Prompt 1 :: Count the lines of the listing that contain the string "release", treating uppercase and lowercase as different, and give only the number.

Passage given ::
╭──

Labor lawyers at Roetzel have been warning clients about the “Persuader Rules” for five years. These rules will be published by the federal government tomorrow, March 24, 2016, and will go into effect 30 days later. While the nuances of the Persuader Rules should not come as a surprise to our followers, below is an overview of the coverage we’ve provided on this sweeping change in labor law.

January 1, 2013

The National Labor Relation Board’s employee-friendly agenda will continue throughout Obama’s second term. The President will continue to control appointments to the NLRB and the NLRB will continue to interpret the laws very broadly so as to foster unionization and enforce the laws very aggressively. Secondly, a rule that impacts all of my clients is the persuader rule. This rule seeks to force companies to disclose to the federal government where and from whom they received labor relations advice and how much they paid for that advice. This disclosure could be as simple as spending $20 at a seminar to earn continuing education credits to spending much more than that on attorneys to defend a union organizing drive and a multitude of unfair labor practice charges. Even though the rule is not in effect, my clients and I both receive letters from the federal government seeking this information. We do not respond to these letters since this law is not in effect – yet – and I believe this information is protected by attorney-client privilege.

July 9, 2013

The Department of Labor recently announced a November 2013 target implementation date for its revised (i.e. skewed against employers) “advice exemption” in the Labor Management Reporting and Disclosure Act (LMRDA). Currently, companies are not required to disclose to the federal government when they receive advice relating to labor relations, from whom they received the advice, how much they paid for the advice, and the content of the advice. This is all about to change. The revised regulations impose expansive reporting requirements on employers, their labor relations consultants, and possibly their attorneys, representing an unprecedented intrusion into the attorney-client relationship.

╰──

Prompt 2 :: Write the next part of the passage on the Persuader Rules, picking up after its last sentence.

Entries ::

╭──

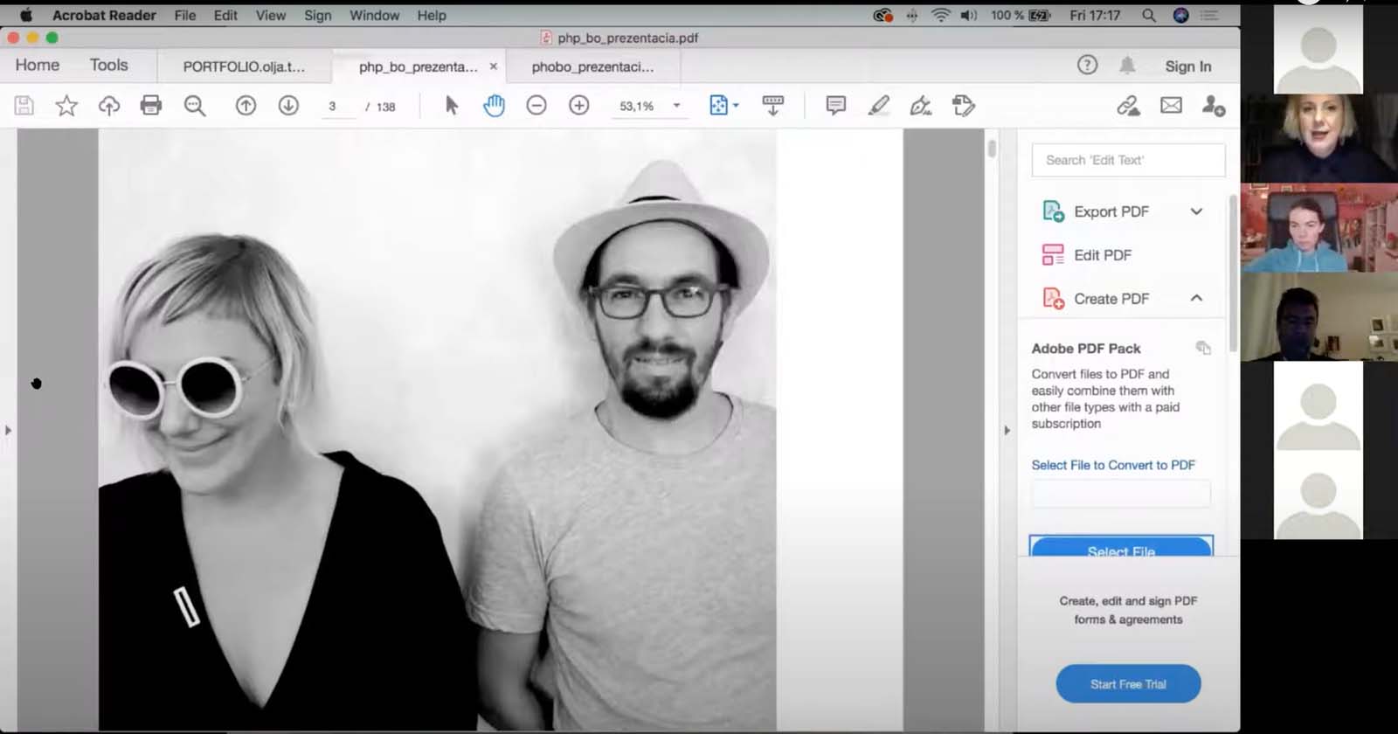Click the Start Free Trial button
This screenshot has height=734, width=1398.
[1128, 684]
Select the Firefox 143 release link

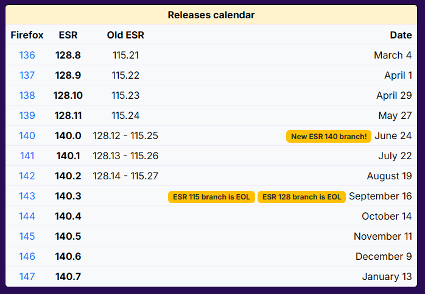click(x=27, y=196)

╰──

Reply 1 :: 1

Reply 2 ::
The DOL’s proposed revisions require a company to report whenever it receives advice regarding labor relations. Specifically, with respect to persuader agreements or arrangements, “advice” means an oral or written recommendation regarding a decision or a course of conduct. In contrast to advice, “persuader activity” refers to a consultant providing material or communications to, or engaging in other actions, conduct, or communications on behalf of an employer that, in whole or in part, have the object directly or indirectly to persuade employees concerning their rights to organize or bargain collectively. Reporting is thus required in any case in which the agreement or arrangement, in whole or in part, calls for the consultant to engage in persuader activities, regardless of whether advice is also given.” Come November 2013, if the DOL hits its target implementation date, reportable activities will include:

  • drafting, revising, or providing materials or communication to an employer for presentation or distribution to employees;
  • administering employee attitude surveys concerning union awareness or “proneness”;
  • training supervisors to conduct meetings designed to persuade employees;
  • directing activities of supervisors to engage in the persuasion of employees;
  • establishing employee committees;
  • developing employer personnel policies designed to persuade employees; and/or
  • deciding which employees to target for persuader activity or disciplinary action.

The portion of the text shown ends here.